== EXTRACT PROVIDED

Mailing List Archive: EVPN all-active toward large layer 2?

EVPN all-active toward large layer 2?

rwf at loonybin

Apr 17, 2019, 10:43 PM

Post #1 of 12 (2525 views)

I've been experimenting with EVPN all-active multihoming toward some large
legacy layer 2 domains, and running into some fairly bizarre behavior...

First and foremost, is a topology like this even a valid use case?

EVPN PE <-> switch <-> switch <-> EVPN PE

...where both switches are STP root bridges and have a pile of VLANs and
other switches behind them. All of the documentation seems to hint at
LACP toward a single CE device being the expected config here -- is that
accurate? If so, are there any options to make the above work?

If I turn up EVPN virtual-switch routing instances on both PEs as above
with config on both roughly equivalent to the following:

interfaces {
xe-0/1/2 {
flexible-vlan-tagging;
encapsulation flexible-ethernet-services;
esi {
00:11:11:11:11:11:11:11:11:11;
all-active;
}
unit 12 {
encapsulation vlan-bridge;
vlan-id 12;
}
}
}
routing-instances {
test {
instance-type virtual-switch;
vrf-target target:65000:1;
protocols {
evpn {
extended-vlan-list 12;
}
}
bridge-domains {
test-vlan12 {
vlan-id 12;
interface xe-0/1/2.12;
}
}
}
}

Everything works fine for a few minutes -- exact time varies -- then what
appears to be thousands of packets of unknown unicast traffic starts
flowing between the PEs, and doesn't stop until one or the other is
disabled. Same behavior on this particular segment with or without any
remote PEs connected.

Both PEs are MX204s running 18.1R3-S4, automatic route distinguishers,
full mesh RSVP LSPs between, direct BGP with family evpn allowed, no LDP.

I'm going to try a few more tests with single-active and enabling MAC
accounting to try to nail down what this traffic actually is, but figure
I'd better first ask whether I'm nuts for trying this at all...

-Rob
_______________________________________________
juniper-nsp mailing list juniper-nsp@puck.nether.net
https://puck.nether.net/mailman/listinfo/juniper-nsp

Re: EVPN all-active toward large layer 2? [ In reply to ]

kszarkowicz at gmail

Apr 17, 2019, 11:24 PM

Post #2 of 12 (2525 views)

Hi Rob,

RFC 7432, Section 8.5:

If a bridged network is multihomed to more than one PE in an EVPN
network via switches, then the support of All-Active redundancy mode
requires the bridged network to be connected to two or more PEs using
a LAG.

So, have you MC-LAG (facing EVPN PEs) configured on your switches?

====
== EXTRACTED DATA

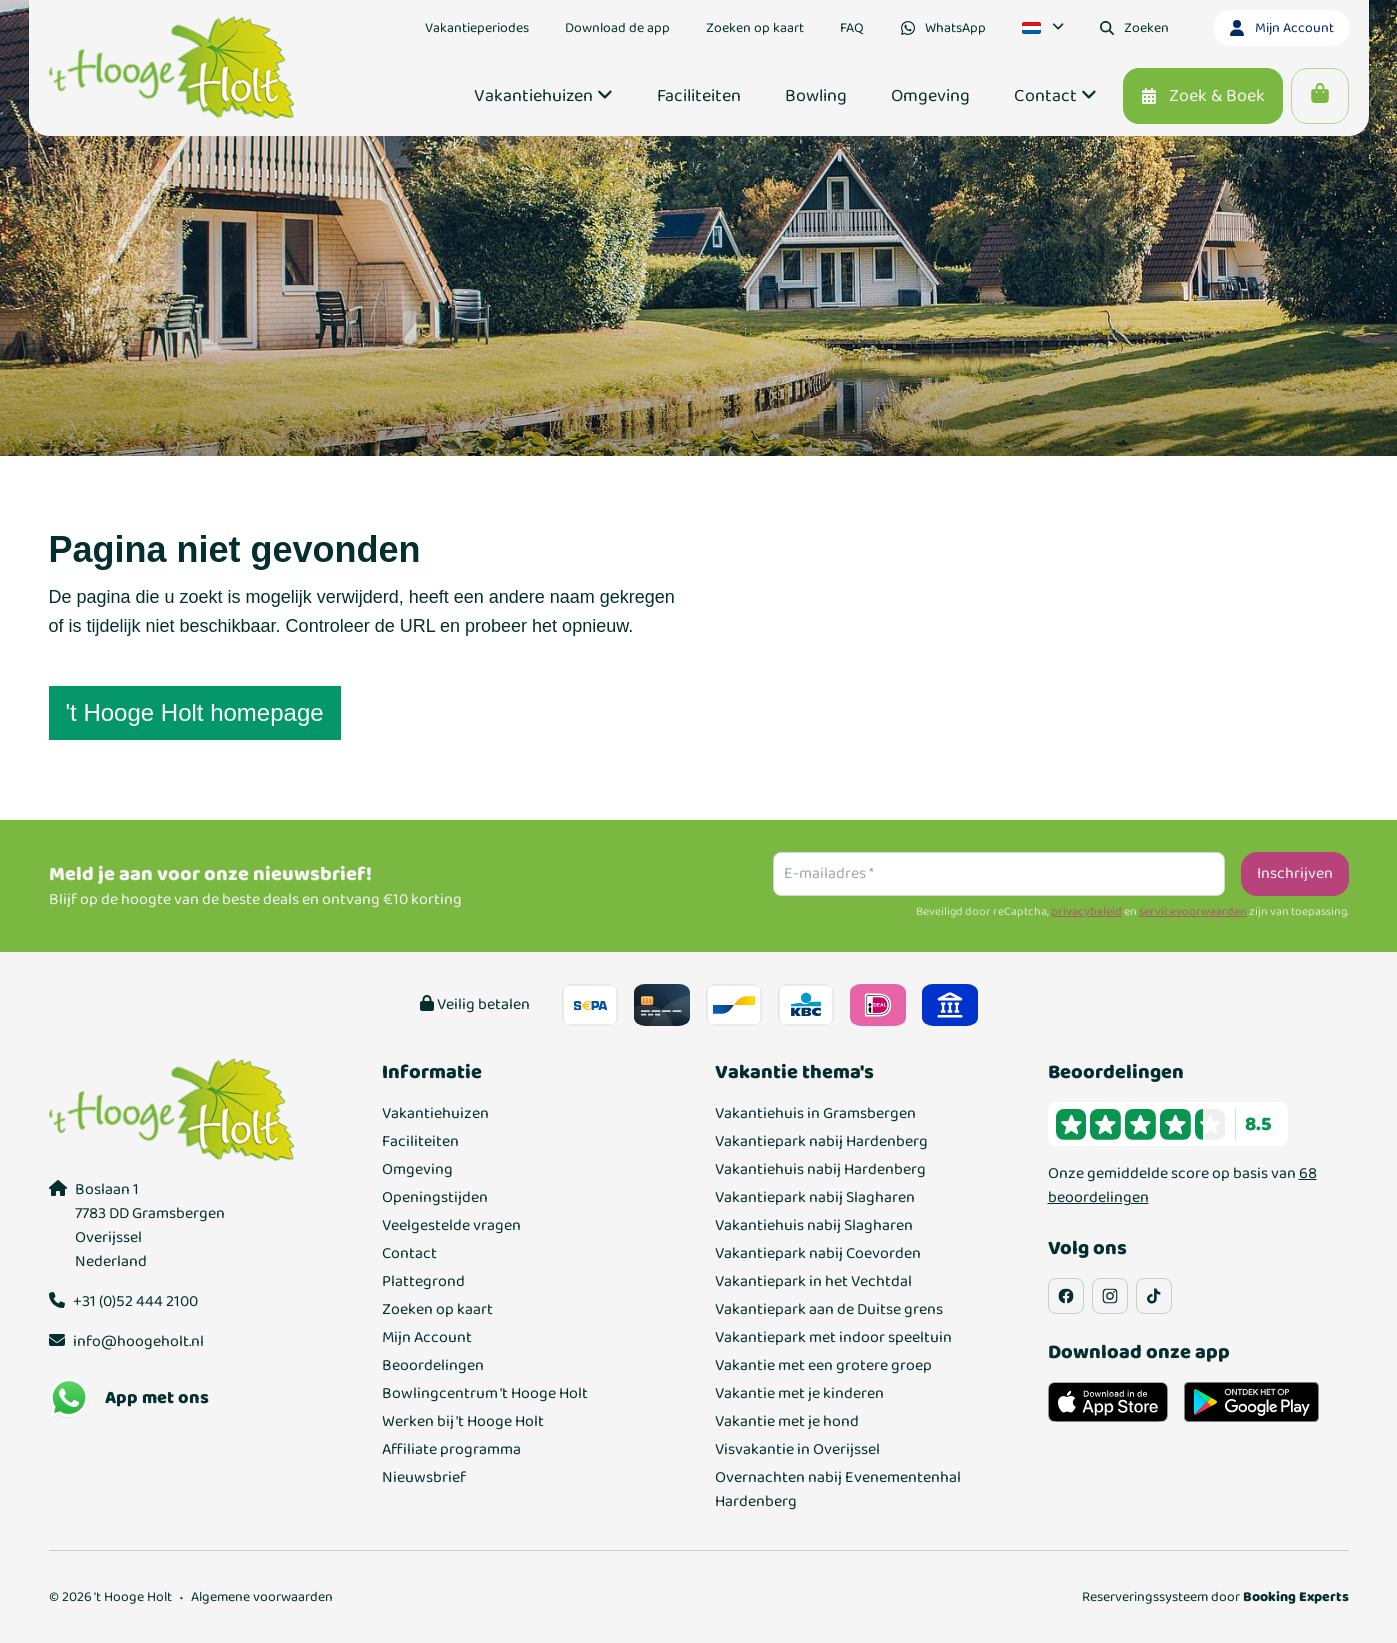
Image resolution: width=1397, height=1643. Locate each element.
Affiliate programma (451, 1450)
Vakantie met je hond (787, 1422)
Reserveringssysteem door (1215, 1597)
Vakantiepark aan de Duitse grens (829, 1310)
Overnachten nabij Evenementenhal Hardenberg (838, 1490)
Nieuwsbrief (424, 1478)
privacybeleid (1086, 912)
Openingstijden (435, 1198)
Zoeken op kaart (437, 1310)
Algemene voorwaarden (262, 1597)
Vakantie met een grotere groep (823, 1366)
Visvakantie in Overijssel (797, 1450)
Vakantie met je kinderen (799, 1394)
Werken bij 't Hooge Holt (463, 1422)
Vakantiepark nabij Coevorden (818, 1254)
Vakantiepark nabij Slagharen (815, 1198)
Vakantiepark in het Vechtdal (813, 1282)
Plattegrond (423, 1282)
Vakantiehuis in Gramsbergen (815, 1114)
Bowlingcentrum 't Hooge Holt (485, 1394)
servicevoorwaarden (1193, 912)
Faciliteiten (420, 1142)
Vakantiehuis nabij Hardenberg (820, 1170)
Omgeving (417, 1170)
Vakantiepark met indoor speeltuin (833, 1338)
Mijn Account (427, 1338)
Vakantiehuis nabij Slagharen (814, 1226)
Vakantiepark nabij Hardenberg (821, 1142)
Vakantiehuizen (435, 1114)
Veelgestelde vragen (451, 1226)
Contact (409, 1254)
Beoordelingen (433, 1366)
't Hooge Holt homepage (195, 712)
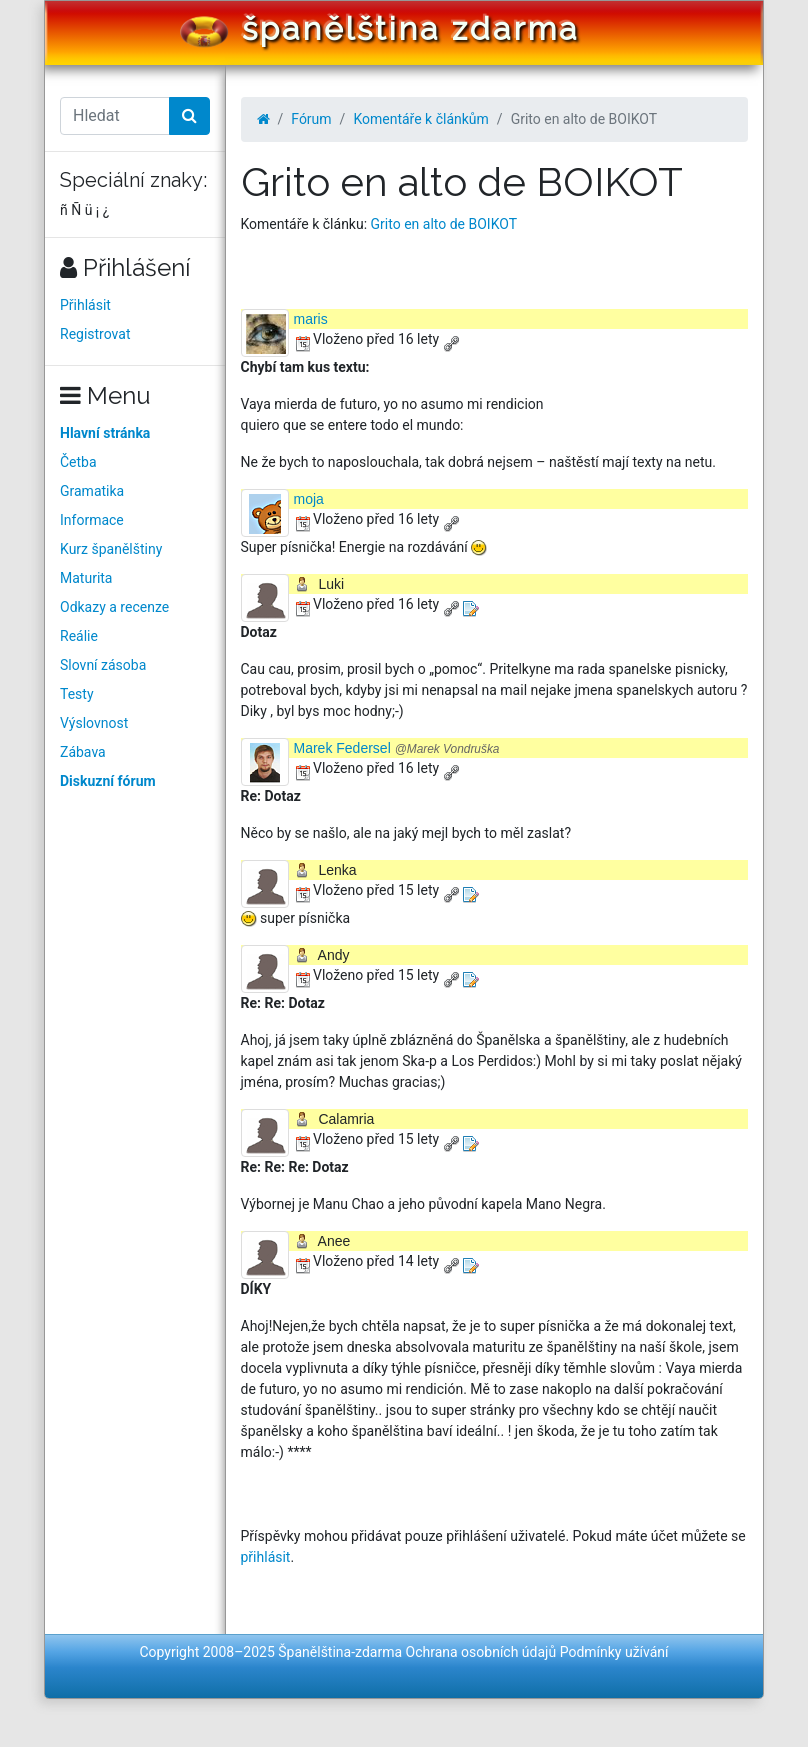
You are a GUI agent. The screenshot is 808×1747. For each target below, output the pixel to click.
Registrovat (95, 334)
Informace (92, 520)
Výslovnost (94, 723)
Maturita (86, 578)
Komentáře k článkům (420, 119)
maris (311, 319)
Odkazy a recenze (114, 607)
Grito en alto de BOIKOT (444, 224)
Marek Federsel (397, 748)
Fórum (311, 119)
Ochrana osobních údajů (481, 1652)
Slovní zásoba (103, 665)
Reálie (79, 636)
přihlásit (266, 1557)
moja (309, 499)
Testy (77, 694)
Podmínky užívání (614, 1652)
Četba (78, 462)
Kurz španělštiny (111, 549)
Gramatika (92, 491)
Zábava (83, 752)
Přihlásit (85, 305)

====

**WORK TO DO**
A – Condense the paragraph in the EVPN all-active thread that begins "Everything works fine for a few minutes" into a short bulleted list, keeping its main facts.
B – In the EVPN all-active thread, which software release are both MX204 PEs running?
C – Resume the EVPN all-active thread with the next passage after its final sentence.

**RESULTS FOR EACH TASK**
A –
- The setup works normally for a few minutes; the exact time varies.
- Then what looks like thousands of packets of unknown unicast traffic begins flowing between the PEs.
- The traffic continues until one of the PEs is disabled.
- The same thing happens on this segment whether or not any remote PEs are connected.

B – 18.1R3-S4.

C –
Thanks,
Krzysztof

> On 2019-Apr-18, at 07:43, Rob Foehl <rwf@loonybin.net> wrote:
>
> I've been experimenting with EVPN all-active multihoming toward some large legacy layer 2 domains, and running into some fairly bizarre behavior...
>
> First and foremost, is a topology like this even a valid use case?
>
> EVPN PE <-> switch <-> switch <-> EVPN PE
>
> ...where both switches are STP root bridges and have a pile of VLANs and other switches behind them. All of the documentation seems to hint at LACP toward a single CE device being the expected config here -- is that accurate? If so, are there any options to make the above work?
>
> If I turn up EVPN virtual-switch routing instances on both PEs as above with config on both roughly equivalent to the following:
>
> interfaces {
> xe-0/1/2 {
> flexible-vlan-tagging;
> encapsulation flexible-ethernet-services;
> esi {
> 00:11:11:11:11:11:11:11:11:11;
> all-active;
> }
> unit 12 {
> encapsulation vlan-bridge;
> vlan-id 12;
> }
> }
> }
> routing-instances {
> test {
> instance-type virtual-switch;
> vrf-target target:65000:1;
> protocols {
> evpn {
> extended-vlan-list 12;
> }
> }
> bridge-domains {
> test-vlan12 {
> vlan-id 12;
> interface xe-0/1/2.12;
> }
> }
> }
> }
>
> Everything works fine for a few minutes -- exact time varies -- then what appears to be thousands of packets of unknown unicast traffic starts flowing between the PEs, and doesn't stop until one or the other is disabled. Same behavior on this particular segment with or without any remote PEs connected.
>
> Both PEs are MX204s running 18.1R3-S4, automatic route distinguishers, full mesh RSVP LSPs between, direct BGP with family evpn allowed, no LDP.
>
> I'm going to try a few more tests with single-active and enabling MAC accounting to try to nail down what this traffic actually is, but figure I'd better first ask whether I'm nuts for trying this at all...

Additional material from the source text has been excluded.